President Donald Trump has presided over his first 9/11 commemoration in office, marking the 16th anniversary of the attacks, according to the BBC.
He and first lady Melania observed a solemn moment of silence at the White House and later at the Pentagon.
Thousands are gathering nationwide to mark the deadliest attack on US soil.
Nearly 3,000 people died after hijackers crashed planes into New York's World Trade Center, the Pentagon and a rural Pennsylvania field in 2001.
"Our values will endure, our people will thrive, our nation will prevail, and the memory of our loved ones will never, ever die," Mr Trump said outside the Pentagon.
Mr Trump joined Defence Secretary James Mattis and General Joseph Dunford, chairman of the Joint Chiefs of Staff, at the Department of Defense to remember the lives lost on 9/11.

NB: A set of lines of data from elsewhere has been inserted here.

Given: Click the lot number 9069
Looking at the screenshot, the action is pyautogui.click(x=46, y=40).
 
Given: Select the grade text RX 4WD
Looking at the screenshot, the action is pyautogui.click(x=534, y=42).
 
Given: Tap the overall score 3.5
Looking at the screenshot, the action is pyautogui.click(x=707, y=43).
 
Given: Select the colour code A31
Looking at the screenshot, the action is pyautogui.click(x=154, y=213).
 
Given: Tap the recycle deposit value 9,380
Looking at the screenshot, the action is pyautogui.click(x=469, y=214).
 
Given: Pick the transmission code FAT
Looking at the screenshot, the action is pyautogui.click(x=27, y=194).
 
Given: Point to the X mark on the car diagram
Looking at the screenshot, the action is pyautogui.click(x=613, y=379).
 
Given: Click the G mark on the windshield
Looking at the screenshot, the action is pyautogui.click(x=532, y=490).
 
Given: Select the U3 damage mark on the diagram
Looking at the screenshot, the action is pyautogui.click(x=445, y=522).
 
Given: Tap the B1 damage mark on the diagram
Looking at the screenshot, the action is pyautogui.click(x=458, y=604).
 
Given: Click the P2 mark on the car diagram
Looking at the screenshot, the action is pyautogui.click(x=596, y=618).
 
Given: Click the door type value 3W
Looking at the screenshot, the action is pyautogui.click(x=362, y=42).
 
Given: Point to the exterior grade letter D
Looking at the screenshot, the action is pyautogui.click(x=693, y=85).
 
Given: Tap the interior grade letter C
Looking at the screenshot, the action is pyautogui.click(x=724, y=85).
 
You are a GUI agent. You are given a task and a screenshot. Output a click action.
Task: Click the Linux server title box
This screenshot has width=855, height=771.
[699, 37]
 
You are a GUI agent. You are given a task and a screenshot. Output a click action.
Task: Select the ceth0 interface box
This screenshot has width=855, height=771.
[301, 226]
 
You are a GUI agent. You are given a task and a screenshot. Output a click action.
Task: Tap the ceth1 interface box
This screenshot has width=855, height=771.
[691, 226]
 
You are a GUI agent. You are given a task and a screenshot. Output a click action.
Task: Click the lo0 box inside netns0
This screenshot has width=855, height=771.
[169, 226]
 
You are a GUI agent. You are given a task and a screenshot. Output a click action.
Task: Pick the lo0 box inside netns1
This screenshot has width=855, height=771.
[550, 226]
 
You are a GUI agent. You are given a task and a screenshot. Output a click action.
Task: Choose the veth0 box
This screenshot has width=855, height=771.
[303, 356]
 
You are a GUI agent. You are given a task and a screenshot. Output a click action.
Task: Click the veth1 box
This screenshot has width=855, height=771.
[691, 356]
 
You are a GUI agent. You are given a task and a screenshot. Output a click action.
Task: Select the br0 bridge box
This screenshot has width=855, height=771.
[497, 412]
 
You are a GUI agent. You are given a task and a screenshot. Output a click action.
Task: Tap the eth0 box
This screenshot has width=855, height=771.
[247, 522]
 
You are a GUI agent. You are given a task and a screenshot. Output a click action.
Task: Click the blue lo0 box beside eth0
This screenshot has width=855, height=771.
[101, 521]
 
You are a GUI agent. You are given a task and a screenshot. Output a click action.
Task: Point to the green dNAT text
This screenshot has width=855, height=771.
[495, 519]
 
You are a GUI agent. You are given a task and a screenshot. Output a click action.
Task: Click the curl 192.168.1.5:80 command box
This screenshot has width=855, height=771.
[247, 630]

"The terrorists who attacked us thought they could incite fear and weaken the spirit. Those who try will soon join the long list of vanquished enemies who dare to test our mettle," he said.
Earlier, Mr Trump appeared at a White House for a commemoration that took place at the same time relatives of 9/11 victims, survivors, rescuers and others gathered at New York's 9/11 memorial on Monday at 08:46 local time (12:46 GMT) to mark the exact time the first plane struck the World Trade Center's North Tower.